The class is taught as part of the curriculum of Empire cosmetology schools' nine campuses in Arizona by representatives from the Arizona Coalition Against Domestic Violence.

Goddard said the program teaches stylists how they can approach customers in a non-threatening, secure setting of the salon to refer them to social services.

"Very often, beauty shop personnel are the first ones to notice signs of battery because they are called upon to cover up the tell-tale signs, bruises and lost hair," Goddard said.
Keenom said she knows of some clients being exploited financially by relatives, has some who burst into tears after being dropped off by their abusive grandchildren and has others who are victims of physical or emotional abuse from their spouses.

"And it's not only the women - it's the men, too," she said.
In the Cut It Out program, cosmetologists are trained on how to recognize abuse, but they are taught not to intervene.

"They might say to the client, 'You might be having trouble at home, so you might want to call this number,'" Goddard said. "And they can give them a shoe card - a card that is designed to hide into the shoe - in English and Spanish, which has 800 numbers where trained operators are standing by 24 hours a day."
Goddard said the program doesn't track clients who have been referred by their stylists.

"But we have heard from a lot of cosmetologists who believe they have had a successful intervention," Goddard said. "So I have every reason to believe that a lot have found a lifeline."
As a cosmetologist in a retirement community, Keenom said she has seen and heard a variety of abuse stories.

"Caregivers are hasty and blunt and short to them.
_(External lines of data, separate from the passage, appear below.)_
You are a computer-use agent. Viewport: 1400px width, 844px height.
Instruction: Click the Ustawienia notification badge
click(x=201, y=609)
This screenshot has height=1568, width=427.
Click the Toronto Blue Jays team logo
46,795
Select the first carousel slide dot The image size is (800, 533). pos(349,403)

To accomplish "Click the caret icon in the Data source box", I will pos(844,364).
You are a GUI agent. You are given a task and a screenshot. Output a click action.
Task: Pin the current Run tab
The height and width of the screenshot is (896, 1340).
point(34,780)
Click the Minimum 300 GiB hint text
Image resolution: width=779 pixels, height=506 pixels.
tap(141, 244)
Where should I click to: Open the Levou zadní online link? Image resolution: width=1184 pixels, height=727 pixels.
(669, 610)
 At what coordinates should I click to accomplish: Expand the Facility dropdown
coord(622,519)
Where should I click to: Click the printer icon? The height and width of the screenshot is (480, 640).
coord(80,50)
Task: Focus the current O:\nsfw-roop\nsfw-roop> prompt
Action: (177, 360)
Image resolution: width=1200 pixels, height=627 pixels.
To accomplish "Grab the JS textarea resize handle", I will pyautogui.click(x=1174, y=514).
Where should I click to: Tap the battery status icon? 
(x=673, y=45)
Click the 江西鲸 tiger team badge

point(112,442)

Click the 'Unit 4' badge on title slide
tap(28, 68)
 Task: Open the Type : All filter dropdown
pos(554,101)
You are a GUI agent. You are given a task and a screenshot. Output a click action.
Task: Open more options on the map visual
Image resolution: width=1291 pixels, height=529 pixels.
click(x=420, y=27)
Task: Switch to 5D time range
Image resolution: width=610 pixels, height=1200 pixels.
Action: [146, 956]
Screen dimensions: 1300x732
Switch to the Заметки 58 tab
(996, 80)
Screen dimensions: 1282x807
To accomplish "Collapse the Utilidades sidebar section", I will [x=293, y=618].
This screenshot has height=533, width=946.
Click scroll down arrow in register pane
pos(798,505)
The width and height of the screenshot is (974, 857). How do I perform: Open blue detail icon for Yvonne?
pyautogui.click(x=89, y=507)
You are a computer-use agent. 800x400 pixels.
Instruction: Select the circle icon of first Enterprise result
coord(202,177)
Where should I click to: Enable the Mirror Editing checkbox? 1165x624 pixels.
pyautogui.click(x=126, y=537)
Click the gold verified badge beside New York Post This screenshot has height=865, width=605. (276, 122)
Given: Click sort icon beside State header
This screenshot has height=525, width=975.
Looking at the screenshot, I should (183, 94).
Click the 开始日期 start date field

It might not be physical, but that is emotional abuse," Keenom said. "And sometimes when a client comes in injured and we ask what happened, the caregiver said they fell, answering quickly for them."
When Keenom suspected abuse and talked with clients, she heard them give excuses for their treatment.

"He's just trying to get me to understand things, they would say," Keenom said. "And I have heard, 'He's sick and not in his right mind.'"
Keenom herself came from an abusive family, and an abusive first marriage.

"You can see the fear in them and sense it," Keenom said. "I've told them sometimes what they were experiencing was a form of emotional abuse, and they don't have to put up with that."
She said she also has seen older men being treated abusively in frustration by their caregivers, who do things like force them to walk faster than they are able.

"They hurry them up and pull them along," Keenom said. "I'm struck by the meanness of it."
Keenom said she and other cosmetologists have contacted authorities in the past about suspected abuse cases.

"It's very sad seeing someone come in in tears," Keenom said.
Keenom said being trained in the Cut It Out program will be helpful for all cosmetologists who work in the Sun Cities.

"Sometimes when clients are brought in, this is the only time they get out between home and the doctor," Keenom said. "And sometimes the caregiver comes in with the client and never leaves their side so they can't talk freely."